Un esempio su tutti: da un lato Perboni non risparmia critiche, anche molto incisive, alla conduzione della scuola italiana degli ultimi anni, in particolare a quella dell'attuale ministero; dall'altro mostra dell'insegnante medio italiano un'immagine così poco edificante da offrire su un piatto d'argento ai nostri politici alibi a iosa per continuare a rottamare senza rossore quello che resta della scuola pubblica. Forse a questi singolari effetti di lettura il sedicente prof Perboni non ha pensato; può ben averci pensato, invece, il suo ipotetico e navigato consulente-collaboratore editoriale: un colpo al cerchio (i ragazzi), un colpo alla botte (gli insegnanti) e una strizzatina d'occhi ai ministri Gelmini e Brunetta.
Paolo Mazzocchini
Perboni torna in cattedra. Questa volta però non si tratta del maestro elementare di deamicisiana memoria, ma dell'anonimo professore di un istituto tecnico dei nostri giorni, che ha scelto come pseudonimo il nome del maestro per "eccellenza". Insegnante non di primo pelo ma con un'esperienza di oltre vent'anni, il novello Perboni racconta la scuola d'oggi in un diario ironico e appassionante, che si legge come un romanzo. Nato da un blog di "appunti disorganizzati per trovare ancora un senso alla scuola", Perle ai porci è il resoconto di un anno tra i banchi, da settembre a luglio, raccontato in prima persona da chi siede al di là della cattedra. Un libro in cui nomi e luoghi sono di fantasia, ma eventi e circostanze sono assolutamente reali, e da cui scaturisce un ritratto a tutto tondo dei giovani d'oggi e del loro mondo, a tratti spassoso a tratti scoraggiante. Insieme agli studenti, anche docenti, presidi e genitori si affollano in un racconto spesso irresistibilmente comico, venato della disillusione e del cinismo di chi ormai non si sorprende più di nulla. Perché Perboni è un professore appassionato che per sopravvivere ha saputo sviluppare un metodo personale di lavoro che a volte lo trasforma, agli occhi degli studenti, in una vera e propria "carogna".

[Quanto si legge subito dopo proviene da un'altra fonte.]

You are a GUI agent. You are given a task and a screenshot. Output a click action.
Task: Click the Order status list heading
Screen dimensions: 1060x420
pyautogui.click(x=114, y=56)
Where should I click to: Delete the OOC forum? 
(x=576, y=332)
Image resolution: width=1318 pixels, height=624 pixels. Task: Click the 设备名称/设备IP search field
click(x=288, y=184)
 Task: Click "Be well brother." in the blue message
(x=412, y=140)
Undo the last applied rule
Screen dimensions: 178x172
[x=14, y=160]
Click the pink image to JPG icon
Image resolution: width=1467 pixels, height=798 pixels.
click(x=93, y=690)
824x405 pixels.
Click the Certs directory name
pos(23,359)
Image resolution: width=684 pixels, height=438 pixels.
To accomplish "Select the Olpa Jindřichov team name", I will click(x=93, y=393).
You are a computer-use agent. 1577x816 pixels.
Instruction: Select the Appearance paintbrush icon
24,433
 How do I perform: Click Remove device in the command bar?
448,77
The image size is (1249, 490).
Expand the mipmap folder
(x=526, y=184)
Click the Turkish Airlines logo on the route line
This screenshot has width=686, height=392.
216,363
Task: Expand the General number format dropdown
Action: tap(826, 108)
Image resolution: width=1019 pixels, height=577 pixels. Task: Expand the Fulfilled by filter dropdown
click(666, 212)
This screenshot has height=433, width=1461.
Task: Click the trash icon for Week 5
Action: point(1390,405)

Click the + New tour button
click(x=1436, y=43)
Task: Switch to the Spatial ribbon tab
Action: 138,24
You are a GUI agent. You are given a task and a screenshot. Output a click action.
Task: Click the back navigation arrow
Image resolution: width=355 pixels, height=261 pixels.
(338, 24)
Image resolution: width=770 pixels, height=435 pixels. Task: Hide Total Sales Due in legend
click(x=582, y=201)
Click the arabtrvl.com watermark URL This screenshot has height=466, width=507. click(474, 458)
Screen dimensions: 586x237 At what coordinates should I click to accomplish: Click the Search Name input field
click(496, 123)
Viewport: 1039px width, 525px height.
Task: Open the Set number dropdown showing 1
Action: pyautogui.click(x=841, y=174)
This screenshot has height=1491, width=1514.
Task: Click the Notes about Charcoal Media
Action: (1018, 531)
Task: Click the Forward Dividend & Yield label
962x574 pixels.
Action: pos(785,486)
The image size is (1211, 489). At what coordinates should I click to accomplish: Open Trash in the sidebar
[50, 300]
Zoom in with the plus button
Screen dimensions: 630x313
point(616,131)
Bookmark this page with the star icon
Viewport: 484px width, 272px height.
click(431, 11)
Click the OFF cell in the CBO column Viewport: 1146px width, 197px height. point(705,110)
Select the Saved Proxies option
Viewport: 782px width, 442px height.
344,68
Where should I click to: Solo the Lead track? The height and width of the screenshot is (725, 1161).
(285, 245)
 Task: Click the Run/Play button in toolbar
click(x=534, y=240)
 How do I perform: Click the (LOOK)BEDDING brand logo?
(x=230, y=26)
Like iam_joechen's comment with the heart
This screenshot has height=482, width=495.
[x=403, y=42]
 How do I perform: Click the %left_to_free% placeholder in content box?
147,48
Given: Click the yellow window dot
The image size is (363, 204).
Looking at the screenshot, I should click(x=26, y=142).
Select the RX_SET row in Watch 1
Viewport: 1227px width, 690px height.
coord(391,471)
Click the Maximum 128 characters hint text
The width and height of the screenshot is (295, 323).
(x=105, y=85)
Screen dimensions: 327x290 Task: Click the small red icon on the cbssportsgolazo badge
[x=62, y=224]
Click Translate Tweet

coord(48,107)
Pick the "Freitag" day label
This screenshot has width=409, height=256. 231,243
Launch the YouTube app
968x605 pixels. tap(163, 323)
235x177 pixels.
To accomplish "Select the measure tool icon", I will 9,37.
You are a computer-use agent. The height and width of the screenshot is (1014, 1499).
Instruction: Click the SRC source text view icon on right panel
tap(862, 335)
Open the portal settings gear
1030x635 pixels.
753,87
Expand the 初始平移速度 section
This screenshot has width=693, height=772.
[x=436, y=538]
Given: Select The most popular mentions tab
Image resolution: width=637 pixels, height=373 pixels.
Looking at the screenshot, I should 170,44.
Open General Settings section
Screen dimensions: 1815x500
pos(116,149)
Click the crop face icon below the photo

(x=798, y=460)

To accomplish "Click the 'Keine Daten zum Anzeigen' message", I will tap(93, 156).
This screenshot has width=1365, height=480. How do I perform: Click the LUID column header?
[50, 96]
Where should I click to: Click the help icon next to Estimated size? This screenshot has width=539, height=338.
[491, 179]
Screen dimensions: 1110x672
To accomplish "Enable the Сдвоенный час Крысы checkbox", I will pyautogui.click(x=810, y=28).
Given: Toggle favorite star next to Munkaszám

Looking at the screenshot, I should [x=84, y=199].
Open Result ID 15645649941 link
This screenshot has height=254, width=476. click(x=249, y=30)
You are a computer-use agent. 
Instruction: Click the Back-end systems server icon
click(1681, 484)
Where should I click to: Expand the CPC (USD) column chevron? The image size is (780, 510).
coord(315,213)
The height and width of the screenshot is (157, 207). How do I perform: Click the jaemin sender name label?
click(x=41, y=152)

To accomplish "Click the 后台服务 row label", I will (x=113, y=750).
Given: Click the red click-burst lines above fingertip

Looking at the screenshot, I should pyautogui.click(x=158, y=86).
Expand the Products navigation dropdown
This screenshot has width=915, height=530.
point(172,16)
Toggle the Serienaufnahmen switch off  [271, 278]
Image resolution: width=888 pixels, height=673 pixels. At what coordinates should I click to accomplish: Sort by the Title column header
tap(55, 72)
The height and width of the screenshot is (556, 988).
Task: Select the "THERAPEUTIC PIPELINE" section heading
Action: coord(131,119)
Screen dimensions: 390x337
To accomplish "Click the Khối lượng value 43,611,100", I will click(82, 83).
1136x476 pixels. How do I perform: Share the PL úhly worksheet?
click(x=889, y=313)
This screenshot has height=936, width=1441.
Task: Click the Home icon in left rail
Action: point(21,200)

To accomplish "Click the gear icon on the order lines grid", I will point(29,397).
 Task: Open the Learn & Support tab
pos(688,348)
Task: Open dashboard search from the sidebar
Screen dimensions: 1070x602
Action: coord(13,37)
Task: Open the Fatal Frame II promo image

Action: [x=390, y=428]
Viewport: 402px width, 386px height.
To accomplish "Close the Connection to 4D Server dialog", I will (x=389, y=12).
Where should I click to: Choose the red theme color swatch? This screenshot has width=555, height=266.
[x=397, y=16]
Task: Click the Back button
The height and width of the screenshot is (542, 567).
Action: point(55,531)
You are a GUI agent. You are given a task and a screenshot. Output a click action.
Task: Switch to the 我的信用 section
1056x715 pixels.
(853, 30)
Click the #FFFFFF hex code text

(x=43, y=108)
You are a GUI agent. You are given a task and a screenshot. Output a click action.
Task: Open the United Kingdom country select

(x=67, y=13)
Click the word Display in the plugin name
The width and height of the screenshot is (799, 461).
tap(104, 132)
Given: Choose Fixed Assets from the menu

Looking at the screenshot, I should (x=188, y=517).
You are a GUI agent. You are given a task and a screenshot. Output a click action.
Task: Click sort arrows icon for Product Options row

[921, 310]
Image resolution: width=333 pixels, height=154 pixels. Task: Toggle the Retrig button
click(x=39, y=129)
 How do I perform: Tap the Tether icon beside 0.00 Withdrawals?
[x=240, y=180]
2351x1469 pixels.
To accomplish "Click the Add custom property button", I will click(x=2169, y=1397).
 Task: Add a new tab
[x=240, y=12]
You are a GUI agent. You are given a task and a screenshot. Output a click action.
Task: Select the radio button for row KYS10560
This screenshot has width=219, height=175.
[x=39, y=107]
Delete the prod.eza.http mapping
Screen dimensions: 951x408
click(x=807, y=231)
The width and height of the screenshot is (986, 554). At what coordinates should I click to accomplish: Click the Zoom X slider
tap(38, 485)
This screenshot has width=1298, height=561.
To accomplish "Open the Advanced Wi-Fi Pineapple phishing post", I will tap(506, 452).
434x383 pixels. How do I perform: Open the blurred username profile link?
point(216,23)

Come non sorridere leggendo le pagine in cui Perboni espone la tattica infallibile per dissuadere la studentessa "che trascorre più tempo seduta sul cesso che sulla sedia dietro al banco" a richiedere l'ennesima visita alla toilette. E che dire del capitolo in cui, incarnando il perfetto perfido insegnante, spiega come cogliere di sorpresa lo studente meno preparato e trascinarlo alla cattedra per un'interrogazione rigorosamente non programmata proprio quando era ormai convinto di averla fatta franca. Per non parlare dei colloqui con i genitori che molto spesso se ne escono con dichiarazioni a dir poco disarmanti tipo: "Capisce professore, alla scuola mio figlio può dedicare solo ritagli di tempo dagli allenamenti. D'altra parte il calcio è un impegno importante, da prendere seriamente", oppure: "Tutti quattro? Ma mia figlia mi ha detto che aveva tutti otto! è sicuro di non sbagliarsi lei?".
Ecco alcuni esempi di ciò che possiamo leggere in queste pagine che ci trascinano nel vivo del gran "circo" della scuola italiana che non smette mai di sorprenderci e farci riflettere, seppur con un amaro sorriso.